What features of stigma do the public most commonly attribute to Alzheimer’s disease dementia? Results of a survey of the U.S. general public

Stites, S. D., Rubright, J. D., & Karlawish, J. |2018| What features of stigma do the public most commonly attribute to Alzheimer’s disease dementia? Results of a survey of the US general public| Alzheimer’s & Dementia | Vol. 14 | 7 | P. 925- 932 | DOI: https://doi.org/10.1016/j.jalz.2018.01.006

A new abstract presented at last month’s Alzheimer’s Association Conference in Chicago has been published as a journal article in Alzheimer & Dementia, the journal of the Alzheimer’s Association. 

Abstract

Introduction

Understanding the prevalence of beliefs, attitudes, and expectations about Alzheimer’s disease dementia in the public could inform strategies to mitigate stigma.

Methods

Random sample of 317 adults from the U.S. public was analyzed to understand reactions toward a man with mild-stage Alzheimer’s disease dementia.

Results

In adjusted analyses, over half of respondents expected the person to be discriminated against by employers and be excluded from medical decision-making.

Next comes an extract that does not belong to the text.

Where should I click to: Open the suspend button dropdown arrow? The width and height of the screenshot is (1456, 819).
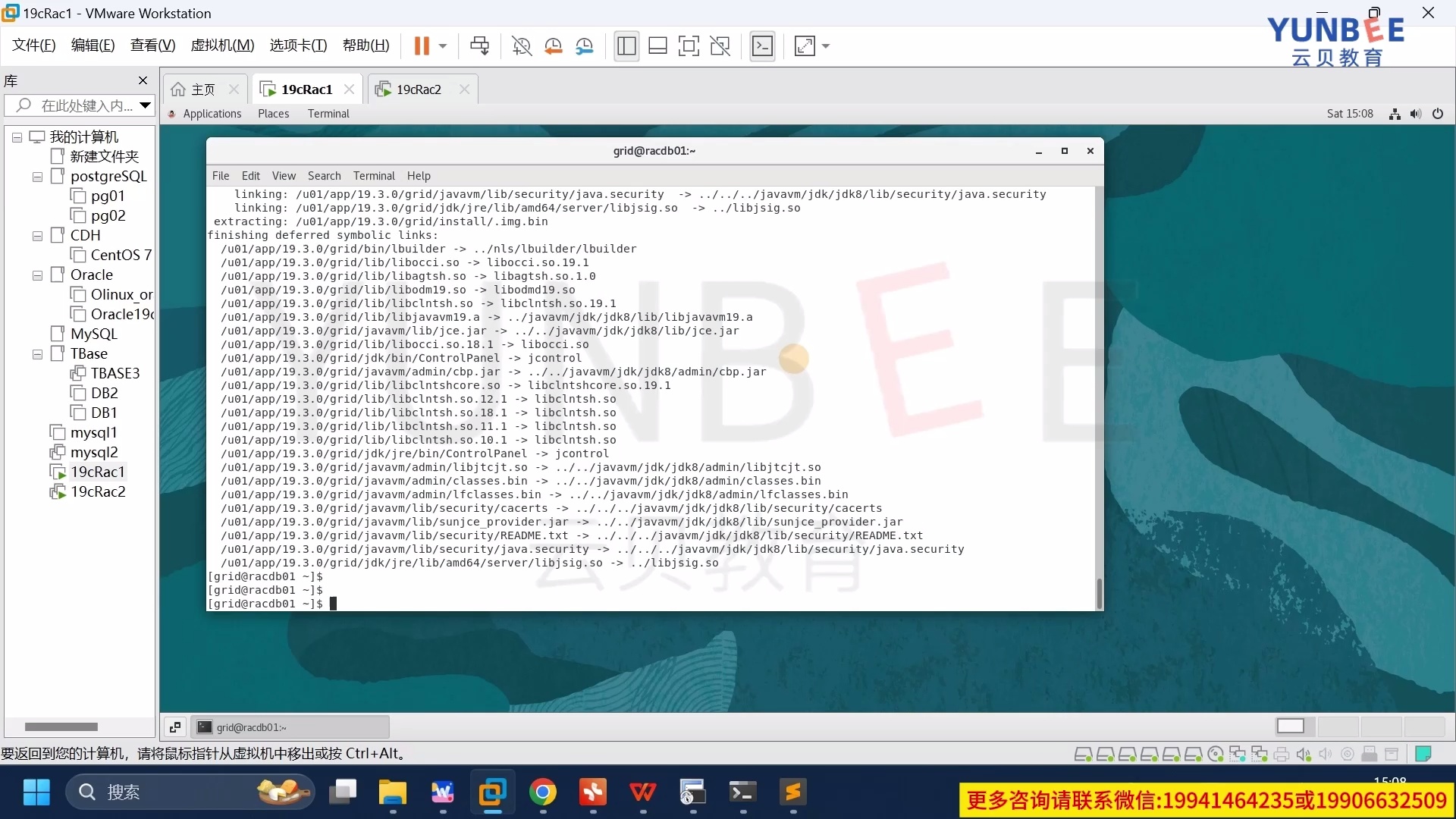point(443,46)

Almost half expected his health insurance would be limited based on data in the medical record, a brain imaging result, or genetic test result.

Discussion

Public education and policies are needed to address concerns about employment and insurance discrimination. Studies are needed to discover how advances in diagnosis and treatment may change Alzheimer’s disease stigma.